Provided data:
+ + + + +
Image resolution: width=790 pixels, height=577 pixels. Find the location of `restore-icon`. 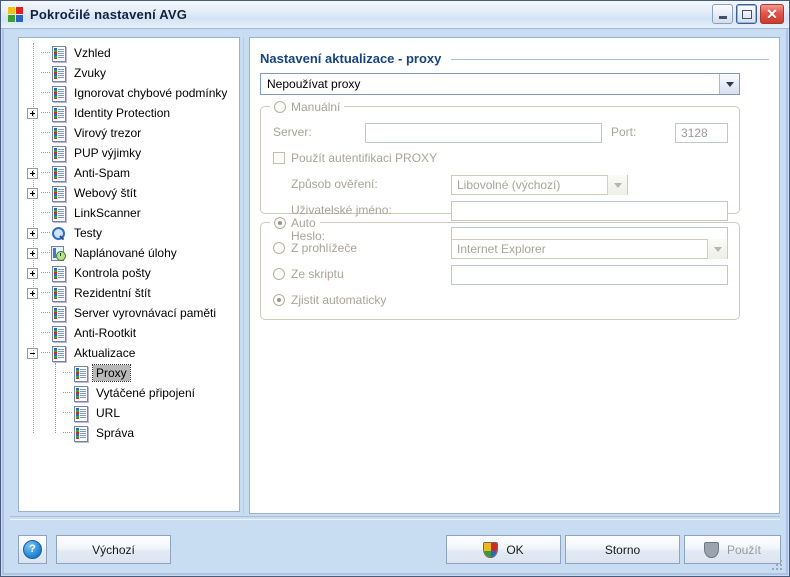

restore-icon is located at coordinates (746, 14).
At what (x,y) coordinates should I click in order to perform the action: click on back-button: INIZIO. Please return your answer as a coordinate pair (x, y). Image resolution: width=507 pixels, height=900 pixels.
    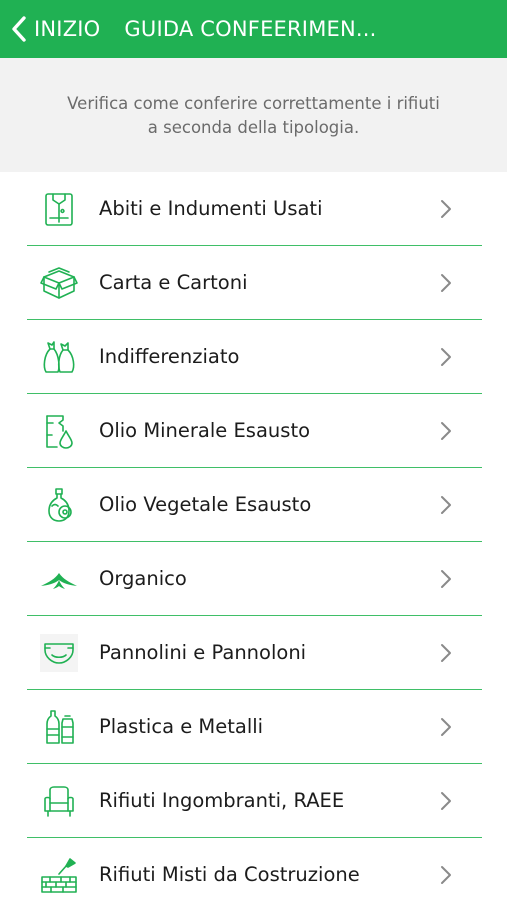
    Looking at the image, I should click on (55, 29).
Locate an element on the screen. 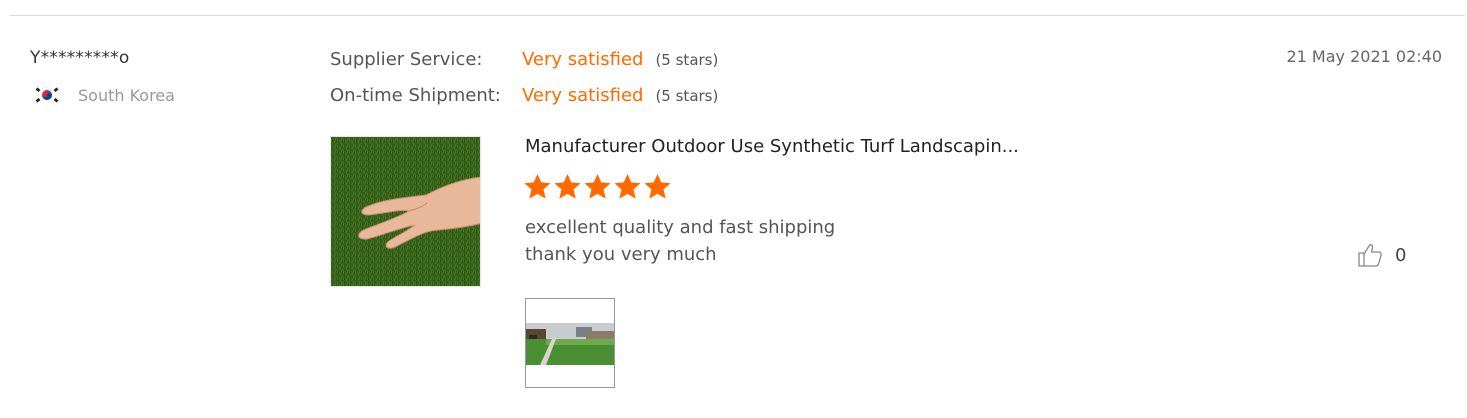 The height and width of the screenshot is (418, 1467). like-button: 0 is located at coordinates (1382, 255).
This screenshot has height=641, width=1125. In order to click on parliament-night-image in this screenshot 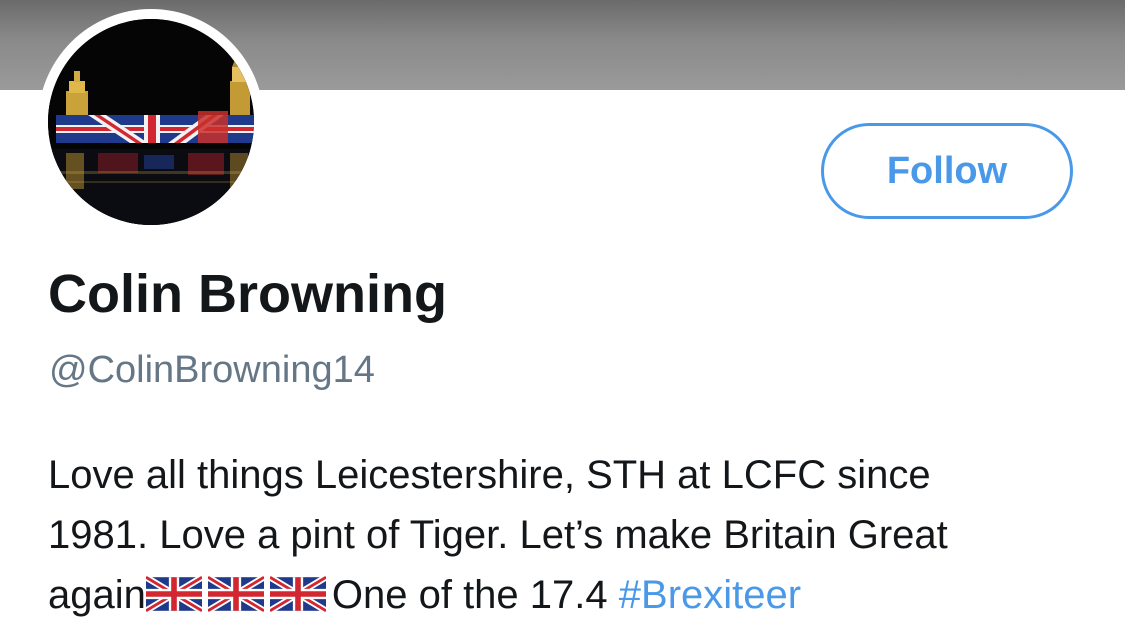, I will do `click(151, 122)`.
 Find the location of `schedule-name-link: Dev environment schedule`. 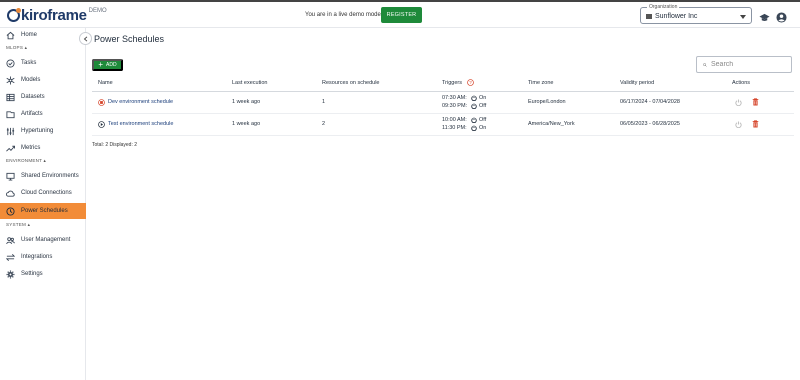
+ + + + +
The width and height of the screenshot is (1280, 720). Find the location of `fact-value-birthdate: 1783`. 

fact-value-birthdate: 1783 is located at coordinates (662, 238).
+ + + + +
Assignment:
Reproduce word for word the stretch from the line containing "The width and" through the line containing "fact-value-birthdate: 1783 is", including both of those lines.

Response to this task:
The width and height of the screenshot is (1280, 720). Find the location of `fact-value-birthdate: 1783`. 

fact-value-birthdate: 1783 is located at coordinates (662, 238).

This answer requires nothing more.